# **Latent Dirichlet Allocation (LDA) for Topic Modeling Monkeypox Twitter Discourse**
By Minal Mishra

In [None]:
# installing libraries
!python -m pip install nltk
!python -m pip install pyLDAvis

In [None]:
# importing modules
import numpy as np
import json
import glob

#gensim
import gensim
import gensim.corpora as corpora
from gensim.utils import simple_preprocess
from gensim.parsing.preprocessing import remove_stopwords
from gensim.models import CoherenceModel

#spacy and nltk
import spacy
import nltk
nltk.download("stopwords")
from nltk.corpus import stopwords

#pyLDAvis
import pyLDAvis
import pyLDAvis.gensim_models

# Dataset Loading and Preprocessing

In [None]:
import re
def clean_data(line):
  line = line.lower()   # convert all characters to lower case
  line = re.sub(r'[\'"]', " ", line) # to avoid removing contractions in english
  line = re.sub(r'\s+&amp[^A-Za-z0-9]', ' ', line) # removes &amp
  line = re.sub(r"@[A-Za-z0-9_]+","", line) # removes name mentions
  line = re.sub(r"#[A-Za-z0-9_]+","", line) # removes hashtags
  line = re.sub(r'http\S+', '', line) # removes all hyperlinks
  line = re.sub(r'\\n', ' ', line) # remove newline characters
  line = re.sub(r'[()!*?\[\]]', ' ', line) # remove punctuation marks
  line = re.sub(r"[^a-z0-9]"," ", line) # removes all characters except [a-z] and [0-9]
  line = line.split()
  line = [w for w in line if not w in stopwords]
  line = " ".join(word for word in line)
  line = line.strip()

  return line

fr = open("40k_all_tweets.txt") # replace 40k_all_tweets.txt with your dataset file name before execution

tweets=[]
for line in fr:
  if not line.isspace():
    tweets.append(clean_data(line))
tweets=[str for str in tweets if str]

print(tweets)

data = tweets
fr.close()

In [None]:
#lemmatisation
def lemmatization(texts, allowed_postags = ["NOUN", "ADJ", "VERB", "PROPN", "ADV"]):
  nlp = spacy.load("en_core_web_sm", disable=['parser','ner'])
  texts_out=[]

  for text in texts:
    doc = nlp(text)
    new_text=[]
    for token in doc:
      if token.pos_ in allowed_postags and not token.is_stop:
        new_text.append(token.lemma_)
    final = " ".join(new_text)
    texts_out.append(final)
  return texts_out

lemmatized_texts=lemmatization(data)


In [None]:
#removing stopwords
from gensim.parsing.preprocessing import remove_stopwords

new_lemmatized_texts = []
for sentence in lemmatized_texts:
  new_lemmatized_texts.append(remove_stopwords(sentence))
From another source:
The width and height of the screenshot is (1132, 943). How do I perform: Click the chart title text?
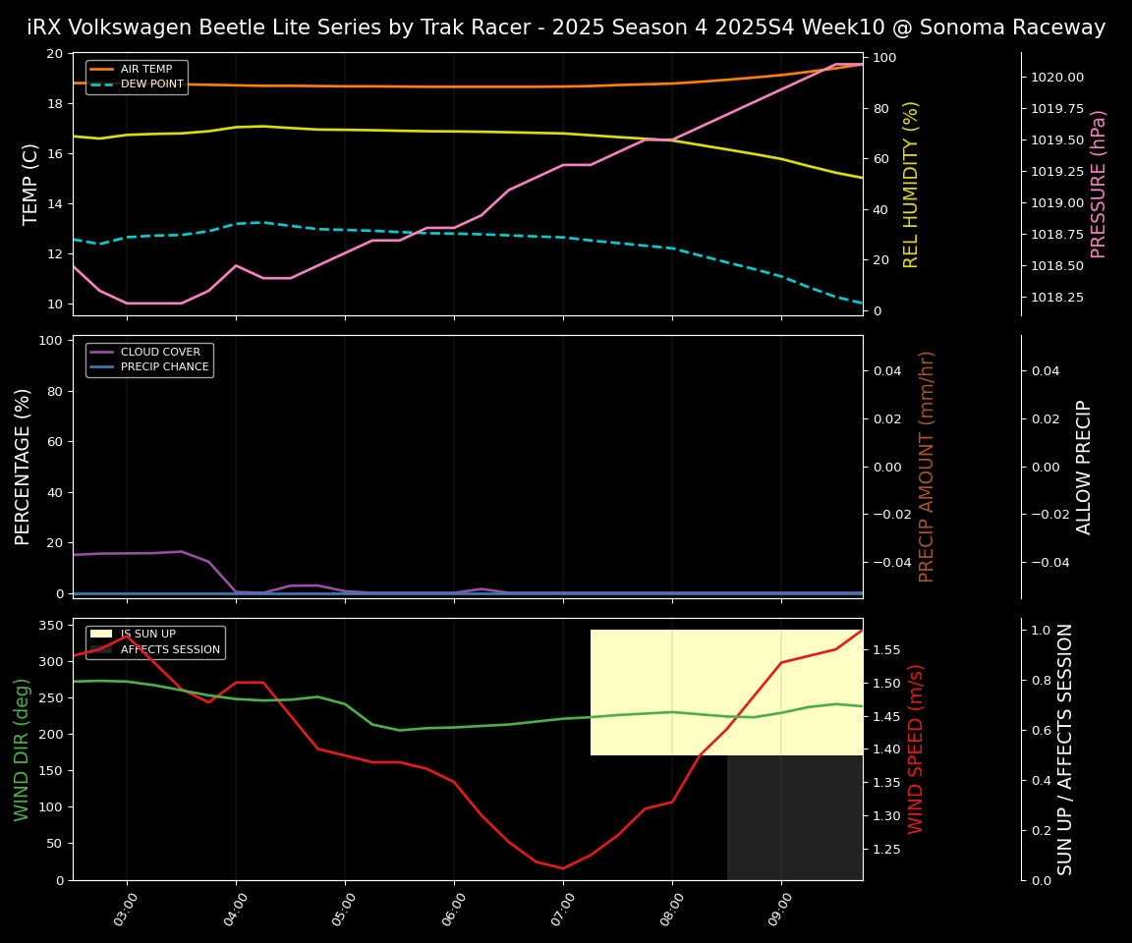566,28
lemmatized_texts = new_lemmatized_texts


# prerocessing text
def gen_words(texts):
  final = []
  for text in texts:
    new = gensim.utils.simple_preprocess(text, deacc= True, min_len= 3)
    final.append(new)
  return final

data_words=gen_words(lemmatized_texts)

In [None]:
# removing custom stopwords

custom_stopwords = ['wtf','shit','nit','fuck','lol','oh']

new_data_words=[]
for sentence in data_words:
   new_sentence = [word for word in sentence if word not in custom_stopwords]
   new_data_words.append(new_sentence)

data_words = new_data_words

In [None]:
# Adding Bigrams to Vocabulary

from gensim.models import Phrases

bigrams = Phrases(data_words, min_count = 5)         

for sentence_id in range(len(data_words)):
  for token in bigrams[data_words[sentence_id]]:
    if '_' in token:
      data_words[sentence_id].append(token)
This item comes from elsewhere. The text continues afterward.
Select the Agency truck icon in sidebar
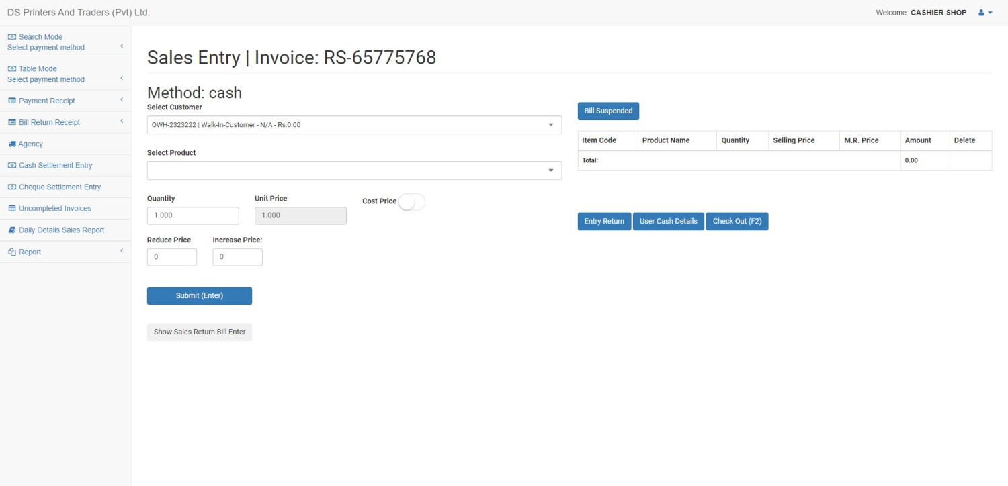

# Creating TFIDF Embeddings

In [None]:
# Creating the tfidf word embeddings for corpus of tweets

from gensim import corpora

#creating the vocabulary
dct = corpora.Dictionary(data_words)

#BoW embedding/model
BoW_corpus = [dct.doc2bow(doc) for doc in data_words]
print("Bow Corpus:", BoW_corpus)

#tfidf embedding/model
from gensim.models import TfidfModel

#tfidf_corpus = TfidfModel(BoW_corpus)
tfidf_corpus = TfidfModel(BoW_corpus, normalize=True, pivot=10, slope=0.25)

BoW_corpus = [i for i in BoW_corpus if i != []]
tfidf_corpus_final = tfidf_corpus[BoW_corpus]

# **Application of LDA Topic Model**

In [None]:
# applying the LDA model
from gensim.models import LdaModel

num_topics=16
lda_model = LdaModel(tfidf_corpus_final, num_topics = num_topics, id2word=dct, chunksize=2000, passes=1, update_every=1, alpha='symmetric', eta=None, eval_every=10, iterations=50, random_state=42)


In [None]:
print("Topic Word Distribution (word_probability*word pairs per topic):")
print(lda_model.get_topics())      # probabilities of each word in each topic, for all topics

#Creating topics (list of listt of words) for evaluation
topics_org=[]
for topicid in range(num_topics):
  topics_org.append([dct.id2token[word[0]] for word in lda_model.get_topic_terms(topicid, topn=10)])  # gives word_id, probability pairs in descending order of relevancy
print("\nTopics:\n",topics_org)

topics=[]
for words_per_topic in topics_org:
  topic=[]
  for word in words_per_topic:
    word_split=word.split('_')
    if len(word_split) == 1:
      topic.append(word)
    else:
      [topic.append(subword) for subword in word_split]
  topics.append(topic)

print("\nTopics:\n",topics)


# **Evaluation**

In [None]:
# Evaluating the topics - Topic Coherence
import gensim.corpora as corpora
from gensim.models.coherencemodel import CoherenceModel


#creating BoW corpus for evaluation
nlp_eval = spacy.load("en_core_web_sm", disable=['parser','ner'])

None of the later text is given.